Aceitar que um presidente, um ministro do STF ou um agente público isoladamente estabeleça normas necessárias à existência de um mínimo de civilização é ferir de morte a democracia.

Pela importância da vida, da liberdade e da propriedade, e para possibilitar a paz e o progresso, uma nação civilizada jamais pode admitir a aprovação de norma relacionada ao Estado de Direito e seus códigos fora do Poder Legislativo, no qual a população é representada por legisladores eleitos pelo voto livre, secreto e direto dos indivíduos. Nesse sentido, é casuística, condenável, inaceitável e contrária ao Estado de Direito qualquer imposição ou alteração, explícita ou implícita, da Constituição, do Código Penal, do Código de Processo Penal e demais cláusulas típicas do Estado de Direito por medida unilateral de qualquer autoridade pública.

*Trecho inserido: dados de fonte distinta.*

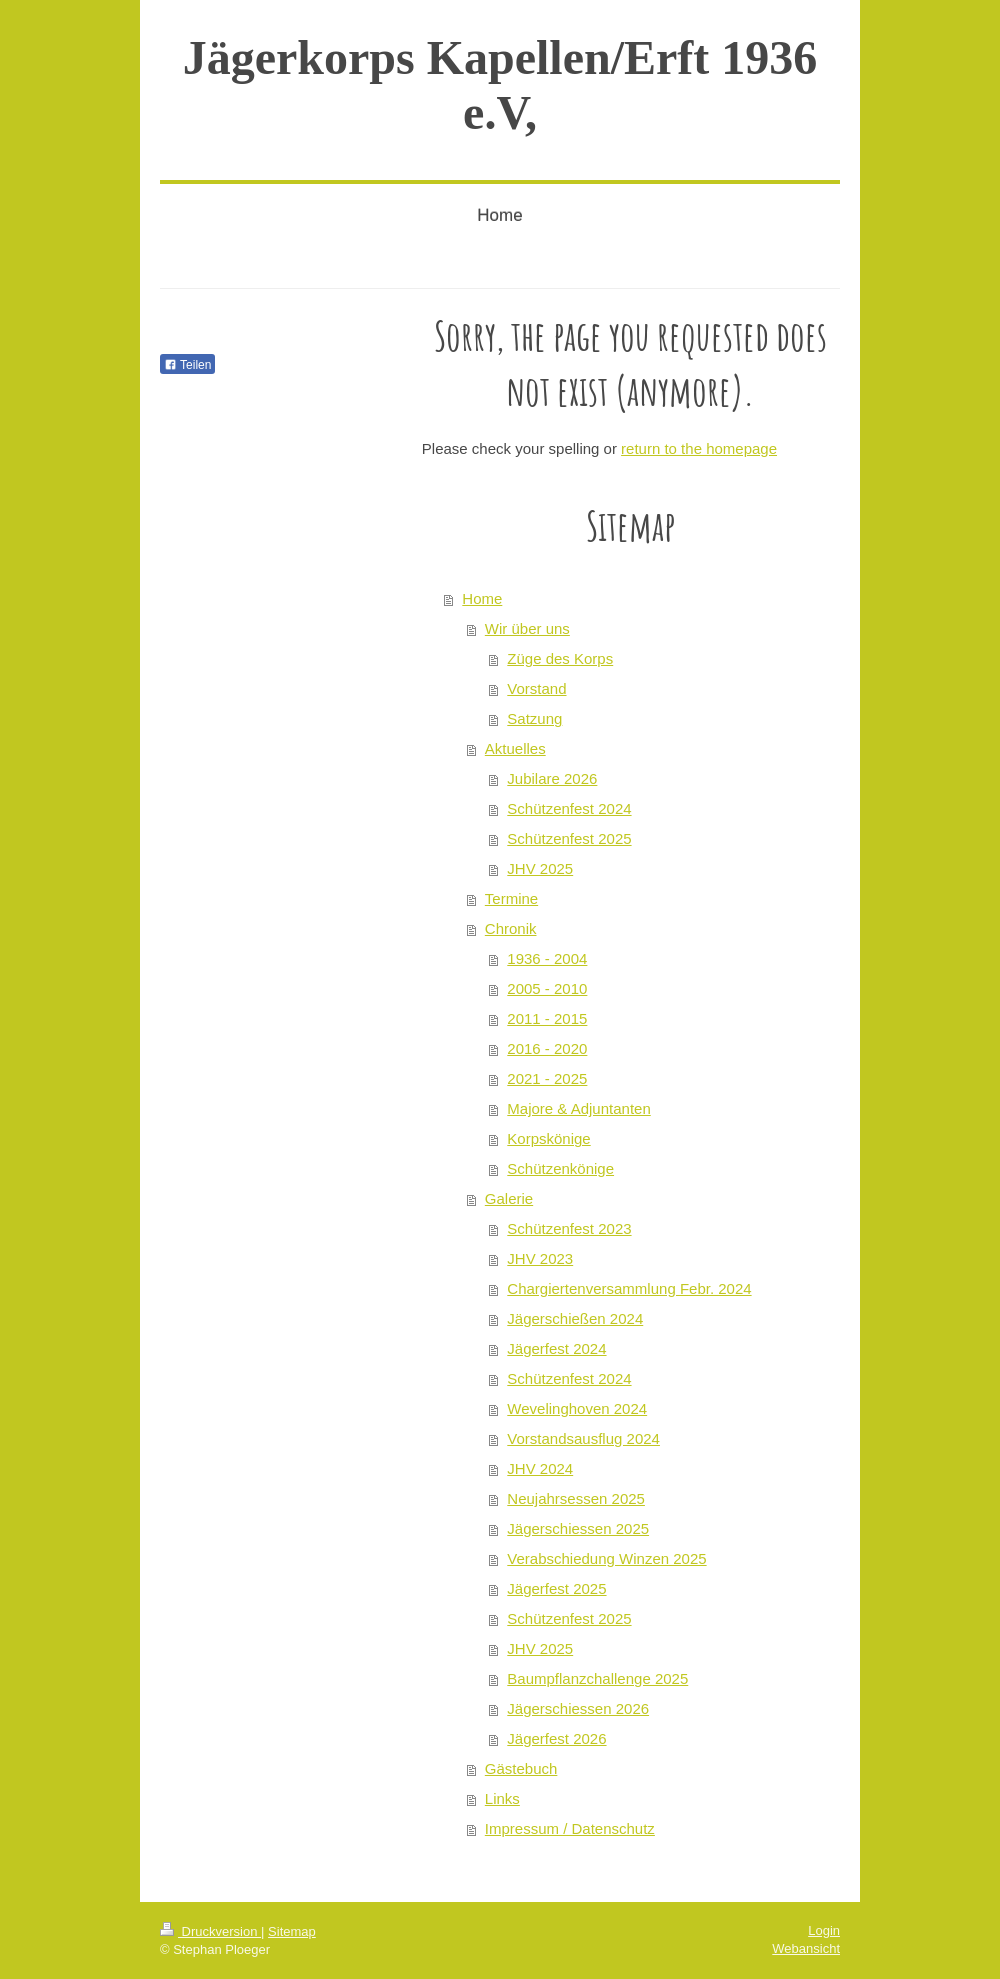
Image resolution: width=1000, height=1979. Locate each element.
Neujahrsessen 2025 (576, 1498)
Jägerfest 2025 (556, 1588)
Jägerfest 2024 (556, 1348)
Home (482, 598)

Nessa mesma linha, muito menos podem quaisquer membros do Poder Judiciário, individual ou coletivamente, legislar ou alterar as bases e as normas do Estado de Direito, pois o juiz a quem fosse permitido criar regras perderia toda a isenção para seguir na função de julgador, pela óbvia razão de que é inválido o julgamento proferido pelo próprio feitor da norma que sustenta a sentença.

O Brasil, infelizmente, é pródigo em situações que acabam atuando como tentativa de restabelecer o império de um homem só. O Executivo tem as medidas provisórias, que, criadas para socorrer fatos determinados ocorridos em situação de emergência que requer solução pronta e rápida, acabaram se tornando norma legislativa baixada pelo presidente da República para qualquer assunto cotidiano sob mera vontade do governante. Já o Poder Judiciário vive uma epidemia de decisões monocráticas nas quais, por exemplo, a vontade de um único membro do Supremo Tribunal Federal triunfa sobre todo o resto, inclusive as deliberações de quase 600 representantes eleitos pelo povo no Congresso Nacional.

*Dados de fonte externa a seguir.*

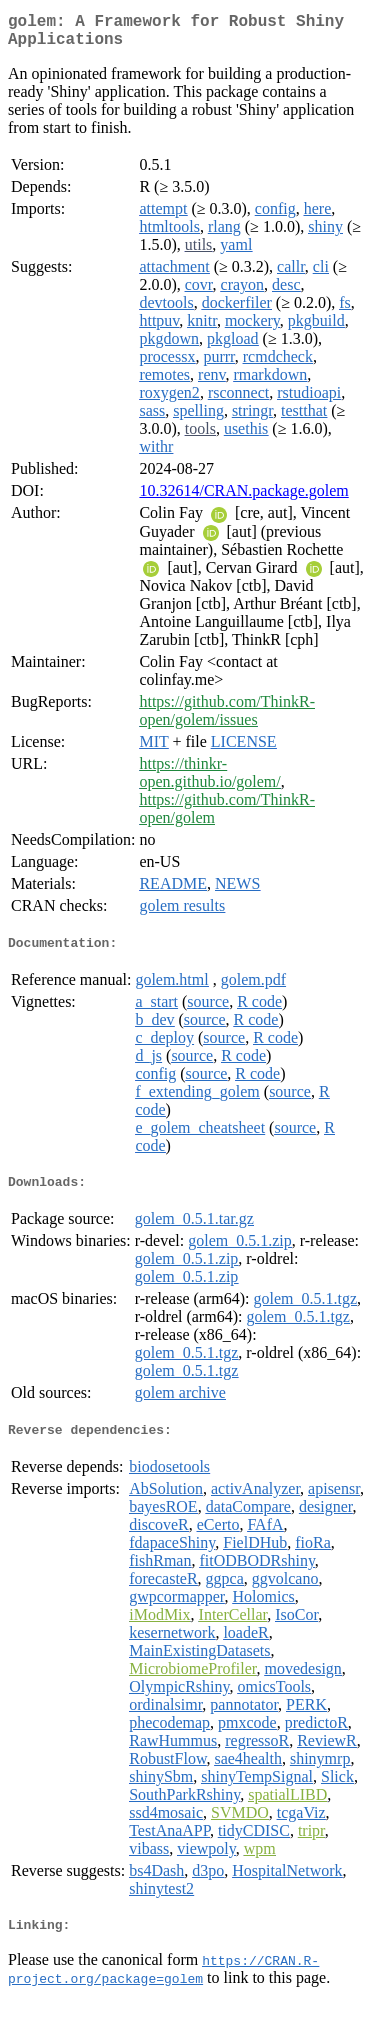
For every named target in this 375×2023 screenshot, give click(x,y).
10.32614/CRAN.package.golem (243, 498)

O Legislativo, aliás, analisa PEC que regula tais decisões monocráticas, despertando reação bastante extremada da parte de alguns ministros. Aceitar que um presidente da República, um ministro do STF ou qualquer agente público isoladamente estabeleça normas necessárias à existência de um mínimo de civilização é ferir de morte a democracia, o Estado de Direito e a possibilidade de vida social pacífica, em que as soluções dos conflitos se façam sob regras que respeitem a vida, a propriedade, a liberdade e a segurança dos cidadãos, além de prejudicar os esforços sociais na promoção do crescimento econômico e do desenvolvimento social.